The possession of specialised knowledge and skills make a leader the first port of call for specific tasks within an organisation. Being endowed with expertise helps establish status as one who influences staff. In order to develop expertise and a reputation for it, a leader has to identify where his/her brand of expertise lies. In coming to identify your own expertise do not disregard those abilities and talents that you might take for granted. When a leader has worked out what their own key expertise is, he/she must capitalise on it. This will involve the acknowledgement of how your ability aided you in achieving your aims as a leader.
A leader’s ability to inspire the teams they lead to respond to changes in the marketplace, which is unpredictable, with new approaches to new challenges faced by your organisation is a talent key to better leadership. Leaders and managers cannot simply acquire the ability to innovate through a process of learning. They can, however, employ techniques to encourage staff to be innovative in their thinking.
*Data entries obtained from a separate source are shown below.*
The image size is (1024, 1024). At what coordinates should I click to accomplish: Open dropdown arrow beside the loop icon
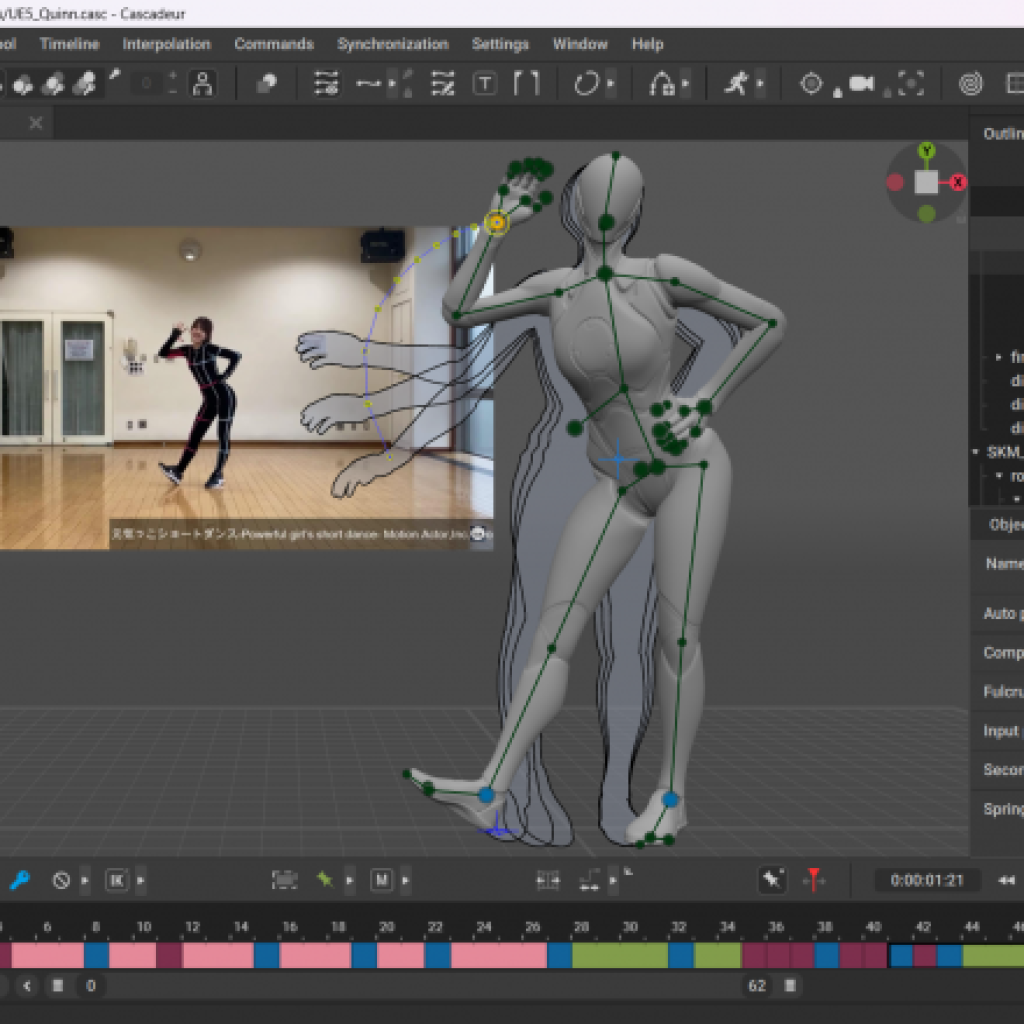611,84
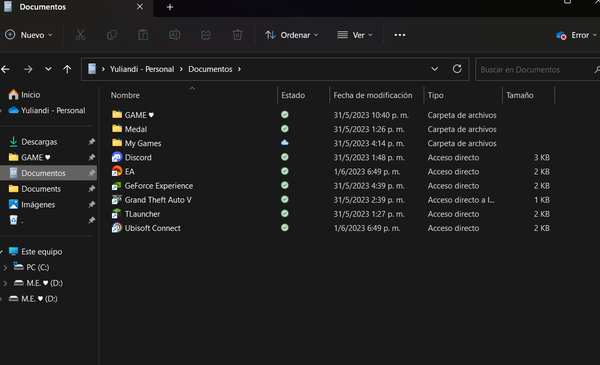Go up one folder level
The image size is (600, 365).
[x=67, y=69]
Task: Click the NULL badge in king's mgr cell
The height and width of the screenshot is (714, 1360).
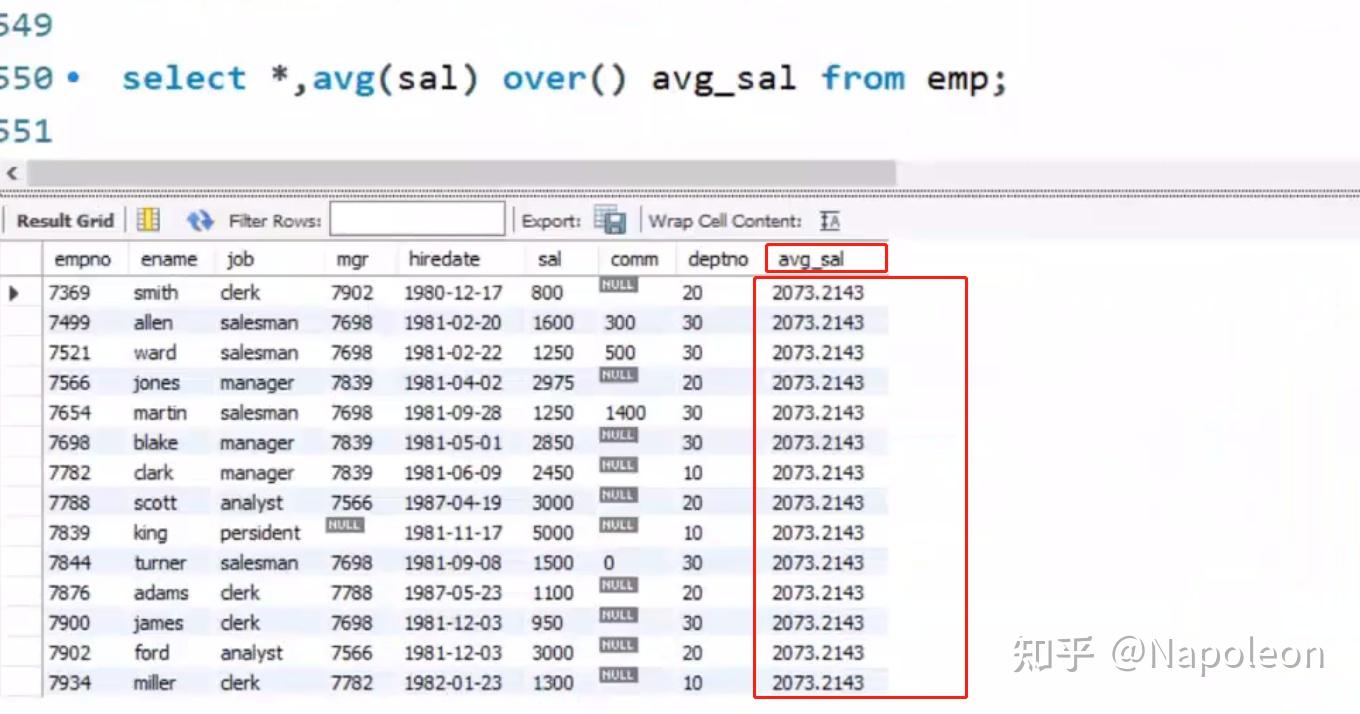Action: 344,524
Providing the right conditions in which innovation can take place can mean changing traditional methods of brainstorming.
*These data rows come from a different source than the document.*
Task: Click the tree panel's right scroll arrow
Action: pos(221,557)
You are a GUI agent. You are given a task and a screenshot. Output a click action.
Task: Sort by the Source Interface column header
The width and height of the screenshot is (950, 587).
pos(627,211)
Persuasiveness is a key ability for being a better leader. The ability to ‘sell’ something – product, good, service, idea, point of view both internal and external to your organisation is essential for leadership. A leader might not see this as a skill that falls within their remit. Introducing a concept for a new way of thinking and making people see things from new perspectives is necessary to leadership, especially when it comes to persuading people to see things from the leader’s perspective.
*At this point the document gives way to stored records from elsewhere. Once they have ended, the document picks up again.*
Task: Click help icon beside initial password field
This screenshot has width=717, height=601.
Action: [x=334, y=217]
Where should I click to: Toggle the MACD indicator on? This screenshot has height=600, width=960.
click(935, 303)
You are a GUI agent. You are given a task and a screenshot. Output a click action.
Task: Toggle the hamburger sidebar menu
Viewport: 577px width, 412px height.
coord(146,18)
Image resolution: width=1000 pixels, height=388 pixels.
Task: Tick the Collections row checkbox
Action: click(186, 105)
- Problem Solving Abilities
The best leaders furnish employees’ skillsets with competencies and the insight required to solve small problems before they turn into much bigger ones. From the perspective of leadership, this requires that the right questions must be asked before answers have been supplied. The direction of discussion is key. Solving problems innovatively means interpreting the parameters of the problem correctly first and arriving at its expression in the most helpful terms. Good leaders also look at things from different perspectives.
Today, empathy is becoming increasingly important. The ability to empathise with others – to understand and share their feelings – is vital in the modern workplace. The starting place for establishing good relations with staff in this way is to begin the working relationship with openness. The leader’s ability to see through his/her staff member’s eyes is key to understanding which tools they need to be given to complete various tasks. The best leaders know that you get the best out of staff if they feel comfortable and secure.
- Networking Skills
The most effective leaders have very large professional networks available to them both inside and outside their organisations. In being so endowed, leaders are able to access a broad-ranging wealth of specialist knowledge and skills. The best leaders know that in order to gain more contacts, one must share one’s existing networks with others.
- Communication Skills
In order to lead a team to success in achieving goals, and setting the goals before they have been reached, a good leader must be able to explain precisely what is expected of them. Communication skills are also key to inspiring staff members to be motivated in the duties and goals to which they have been assigned. A leader should know the difference between communicating guidance and communicating to inspire staff. The best leaders and managers know that e mail is a poor substitute for face-to-face communication, with telephone conversation coming second.